You keep trying to say my approach is ‘too theoretical’ but I think it’s really yours which is. It assumes the existence of some highly motivated above-it-all players in the system, in this case (rather incredibly) corporate CEO’s. The reality is that corporate CEO’s will pursue their own personal interest just like every other player in the system. It’s best to align their personal interest with a relatively simple and objective metric: maximize shareholder value, while following all laws and regulations. Then let the public through the govt deal with the ‘rough edges’ of that outcome, without pretending somebody else will ever really do that, in the real world.
*in general the agency problem doesn’t seem so severe in corporate advocacy. Generally the company managements advocate for what’s in their shareholders’ interest, though also the person interest of CEO/management. Anyway ‘companies’ never advocate for anything, company managers do. They either advocate for what’s in their interest and shareholder interest, or what’s in their interest and against shareholder interest. The system is best if it maximizes the tendency to do the first, then the voting public has to police that by voting out govts which act against voter interest. No way around that. It’s not helped by encouraging managements to advocate in their own interest against shareholder interest, or by imagining that managements would advocate against their own personal interests in any consistent and sustained way.

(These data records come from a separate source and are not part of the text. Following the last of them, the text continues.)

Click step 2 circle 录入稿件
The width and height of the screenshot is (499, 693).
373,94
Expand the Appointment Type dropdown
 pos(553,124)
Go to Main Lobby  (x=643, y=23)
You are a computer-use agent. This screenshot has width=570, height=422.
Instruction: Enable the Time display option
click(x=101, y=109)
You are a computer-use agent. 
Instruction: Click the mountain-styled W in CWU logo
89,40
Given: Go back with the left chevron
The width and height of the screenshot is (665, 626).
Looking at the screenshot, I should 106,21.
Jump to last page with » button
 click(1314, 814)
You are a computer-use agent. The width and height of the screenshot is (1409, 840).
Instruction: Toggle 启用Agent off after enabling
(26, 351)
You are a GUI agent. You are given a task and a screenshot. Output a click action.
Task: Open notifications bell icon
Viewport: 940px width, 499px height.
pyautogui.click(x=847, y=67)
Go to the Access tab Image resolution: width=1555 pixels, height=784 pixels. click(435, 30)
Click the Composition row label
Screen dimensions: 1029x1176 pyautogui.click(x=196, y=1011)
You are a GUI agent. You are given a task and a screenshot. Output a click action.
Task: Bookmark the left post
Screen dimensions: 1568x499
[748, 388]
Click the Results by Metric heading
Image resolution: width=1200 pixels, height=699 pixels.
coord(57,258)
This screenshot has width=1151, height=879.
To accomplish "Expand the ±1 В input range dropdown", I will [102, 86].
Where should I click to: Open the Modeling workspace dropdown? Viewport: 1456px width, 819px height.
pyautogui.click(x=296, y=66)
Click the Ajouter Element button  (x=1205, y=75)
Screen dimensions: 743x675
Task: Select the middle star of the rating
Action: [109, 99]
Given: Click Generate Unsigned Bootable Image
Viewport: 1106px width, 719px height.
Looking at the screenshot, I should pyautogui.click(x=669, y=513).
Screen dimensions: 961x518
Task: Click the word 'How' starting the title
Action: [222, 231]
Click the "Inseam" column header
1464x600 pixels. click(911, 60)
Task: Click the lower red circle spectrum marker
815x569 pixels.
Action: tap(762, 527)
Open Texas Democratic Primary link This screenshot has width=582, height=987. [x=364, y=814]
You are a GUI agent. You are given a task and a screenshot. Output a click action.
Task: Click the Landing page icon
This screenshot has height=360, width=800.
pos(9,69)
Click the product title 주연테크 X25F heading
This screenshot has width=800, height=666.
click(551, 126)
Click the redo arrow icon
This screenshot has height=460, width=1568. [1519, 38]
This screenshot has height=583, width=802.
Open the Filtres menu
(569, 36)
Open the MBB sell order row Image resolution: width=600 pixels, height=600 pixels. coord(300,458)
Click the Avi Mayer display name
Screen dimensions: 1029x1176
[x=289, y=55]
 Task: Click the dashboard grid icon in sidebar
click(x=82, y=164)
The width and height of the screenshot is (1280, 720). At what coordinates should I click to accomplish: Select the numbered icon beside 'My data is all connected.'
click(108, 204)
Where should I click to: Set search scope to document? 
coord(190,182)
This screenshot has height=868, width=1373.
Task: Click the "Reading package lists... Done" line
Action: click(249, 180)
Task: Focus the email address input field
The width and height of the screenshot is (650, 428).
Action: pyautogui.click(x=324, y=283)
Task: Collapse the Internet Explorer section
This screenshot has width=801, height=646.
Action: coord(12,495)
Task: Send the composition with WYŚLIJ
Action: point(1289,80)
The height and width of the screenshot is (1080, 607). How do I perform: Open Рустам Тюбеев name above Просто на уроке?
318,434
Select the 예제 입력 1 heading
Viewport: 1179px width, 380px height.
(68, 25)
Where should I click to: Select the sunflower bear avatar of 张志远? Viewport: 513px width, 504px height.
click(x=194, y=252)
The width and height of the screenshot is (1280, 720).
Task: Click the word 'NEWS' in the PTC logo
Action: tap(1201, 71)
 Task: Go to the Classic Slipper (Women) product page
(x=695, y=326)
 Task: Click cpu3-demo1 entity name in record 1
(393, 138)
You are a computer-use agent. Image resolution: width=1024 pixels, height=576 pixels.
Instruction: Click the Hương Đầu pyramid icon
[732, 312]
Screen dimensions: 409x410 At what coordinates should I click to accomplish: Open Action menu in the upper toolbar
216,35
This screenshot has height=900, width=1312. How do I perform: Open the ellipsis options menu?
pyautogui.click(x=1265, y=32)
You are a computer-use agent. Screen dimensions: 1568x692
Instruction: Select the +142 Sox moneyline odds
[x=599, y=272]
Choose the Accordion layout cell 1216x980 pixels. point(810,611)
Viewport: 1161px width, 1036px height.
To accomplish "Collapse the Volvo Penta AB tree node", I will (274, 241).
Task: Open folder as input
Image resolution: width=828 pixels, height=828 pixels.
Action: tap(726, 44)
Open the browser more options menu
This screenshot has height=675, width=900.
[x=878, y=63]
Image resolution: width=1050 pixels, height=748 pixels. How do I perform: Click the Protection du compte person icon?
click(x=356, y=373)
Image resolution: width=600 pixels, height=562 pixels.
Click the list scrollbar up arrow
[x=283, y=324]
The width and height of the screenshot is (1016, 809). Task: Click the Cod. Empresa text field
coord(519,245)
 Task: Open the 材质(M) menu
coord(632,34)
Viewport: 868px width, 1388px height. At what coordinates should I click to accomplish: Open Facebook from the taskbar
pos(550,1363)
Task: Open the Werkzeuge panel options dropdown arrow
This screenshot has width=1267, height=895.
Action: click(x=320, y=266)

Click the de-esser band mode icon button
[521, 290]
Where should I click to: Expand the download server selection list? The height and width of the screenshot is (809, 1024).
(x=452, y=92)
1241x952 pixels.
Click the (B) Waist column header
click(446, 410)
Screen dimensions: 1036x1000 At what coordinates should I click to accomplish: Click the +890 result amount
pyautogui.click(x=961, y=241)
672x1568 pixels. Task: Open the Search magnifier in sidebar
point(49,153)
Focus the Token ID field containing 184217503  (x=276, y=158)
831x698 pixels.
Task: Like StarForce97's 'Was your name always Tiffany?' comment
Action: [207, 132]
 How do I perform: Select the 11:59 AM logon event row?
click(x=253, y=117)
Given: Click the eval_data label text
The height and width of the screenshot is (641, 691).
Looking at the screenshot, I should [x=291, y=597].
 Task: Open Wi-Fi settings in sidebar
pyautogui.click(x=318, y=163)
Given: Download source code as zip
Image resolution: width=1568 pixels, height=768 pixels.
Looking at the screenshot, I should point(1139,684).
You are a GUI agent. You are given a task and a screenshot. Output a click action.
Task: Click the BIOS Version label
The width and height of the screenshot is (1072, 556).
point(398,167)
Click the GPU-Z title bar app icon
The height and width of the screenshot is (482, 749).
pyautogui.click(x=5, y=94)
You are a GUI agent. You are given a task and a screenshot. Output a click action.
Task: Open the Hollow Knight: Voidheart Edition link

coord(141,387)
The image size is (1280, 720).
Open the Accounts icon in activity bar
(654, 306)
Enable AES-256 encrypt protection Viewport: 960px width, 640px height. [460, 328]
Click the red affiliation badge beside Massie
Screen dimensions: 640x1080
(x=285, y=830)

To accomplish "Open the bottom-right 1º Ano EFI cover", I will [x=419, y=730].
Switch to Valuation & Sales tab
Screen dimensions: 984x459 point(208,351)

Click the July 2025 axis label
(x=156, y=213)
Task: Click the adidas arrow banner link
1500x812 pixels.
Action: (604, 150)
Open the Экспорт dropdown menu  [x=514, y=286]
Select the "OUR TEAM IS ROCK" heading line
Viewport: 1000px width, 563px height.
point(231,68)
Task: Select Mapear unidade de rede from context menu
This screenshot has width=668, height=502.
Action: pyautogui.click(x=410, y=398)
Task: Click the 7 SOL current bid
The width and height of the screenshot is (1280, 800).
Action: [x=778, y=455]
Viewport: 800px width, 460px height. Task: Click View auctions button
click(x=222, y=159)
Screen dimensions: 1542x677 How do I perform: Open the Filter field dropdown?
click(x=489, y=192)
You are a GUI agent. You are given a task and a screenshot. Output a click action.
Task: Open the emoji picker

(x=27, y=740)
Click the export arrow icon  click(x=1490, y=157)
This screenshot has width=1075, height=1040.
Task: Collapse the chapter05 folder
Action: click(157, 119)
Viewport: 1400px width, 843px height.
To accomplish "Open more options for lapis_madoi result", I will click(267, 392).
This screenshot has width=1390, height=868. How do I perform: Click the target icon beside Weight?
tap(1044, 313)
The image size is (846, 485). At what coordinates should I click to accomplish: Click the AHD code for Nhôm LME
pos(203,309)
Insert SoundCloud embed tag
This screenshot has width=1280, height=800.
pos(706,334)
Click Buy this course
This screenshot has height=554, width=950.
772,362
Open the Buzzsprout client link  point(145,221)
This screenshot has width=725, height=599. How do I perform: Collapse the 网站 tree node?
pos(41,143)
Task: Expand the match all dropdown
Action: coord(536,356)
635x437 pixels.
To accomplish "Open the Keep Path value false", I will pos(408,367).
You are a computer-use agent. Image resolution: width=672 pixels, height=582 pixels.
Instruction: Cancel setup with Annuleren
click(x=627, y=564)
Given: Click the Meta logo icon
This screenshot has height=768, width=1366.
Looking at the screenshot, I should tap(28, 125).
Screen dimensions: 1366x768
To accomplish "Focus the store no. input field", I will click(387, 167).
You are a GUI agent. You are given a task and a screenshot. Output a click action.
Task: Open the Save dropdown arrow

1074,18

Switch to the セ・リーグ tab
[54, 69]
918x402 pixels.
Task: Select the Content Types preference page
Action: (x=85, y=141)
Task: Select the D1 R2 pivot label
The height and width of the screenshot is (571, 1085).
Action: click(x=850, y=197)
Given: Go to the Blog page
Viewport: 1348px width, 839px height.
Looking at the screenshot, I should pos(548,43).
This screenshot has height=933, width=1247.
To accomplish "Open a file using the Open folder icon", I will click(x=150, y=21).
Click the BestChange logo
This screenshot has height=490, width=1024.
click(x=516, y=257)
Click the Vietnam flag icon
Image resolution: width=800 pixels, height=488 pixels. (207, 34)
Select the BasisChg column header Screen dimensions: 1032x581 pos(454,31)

It’s a complicated world. Trying to run it as if the simplest metric available is the only one that matters doesn’t generally work very well.
If people are buying into the company because they want social responsibility, then acting in that fashion will increase shareholder value, at least in the short run, and quite possibly in the long run.
– it’s in general going to be really difficult to judge, in many cases, whether a particular behavior of a company will decrease its shareholder value in the long run. So that’s not a simple metric, either.
If acting in a socially responsible way increasing shareholder value because of all the good vibes the customers get, then there is no conflict between social responsibility and shareholder value, only maybe a different time horizon. Thus it is only if you believe that shareholder value will not be helped by acting socially responsible that you should reject shareholder value as the best metric.
When these so-called CEOs give up 80% of their wealth and future earnings then I will believe that they believe the disingenuous and, frankly, dangerous sentiment they are expressing.
I’m reminded of a line from an old movie about a football team. One of the players is talking to the team owner and he says “Every time i call it a business, you call it a game! And every time i call it a game, you call it a business!” When a sports team wants their home city to build them a new stadium, they’re all about tradition, fans, and community involvement. But if some other city offers them more luxury boxes or a bigger cut of the name rights, they’ll pack up their gear and not look back.
I’m not arguing for one system over the other, just that we don’t let companies vacillate back and forth between the two as it suits them. If a company wants tax cuts, if it wants its lobbyists cozying up to politicians, or all the other concessions they get from the government, then the people should expect the company to go above and beyond the strict call of shareholder value. Or, if a company says that their job performance is measured in stock price, and nothing else, then the government can tell them to go pound sand when they start asking for favors. But it should be one system or the other, not a mix of both.
If it’s inevitable, as you say, that a company or its shareholders will try to influence the government in their favor, then those companies should give us something that can’t be measured in dollars and cents.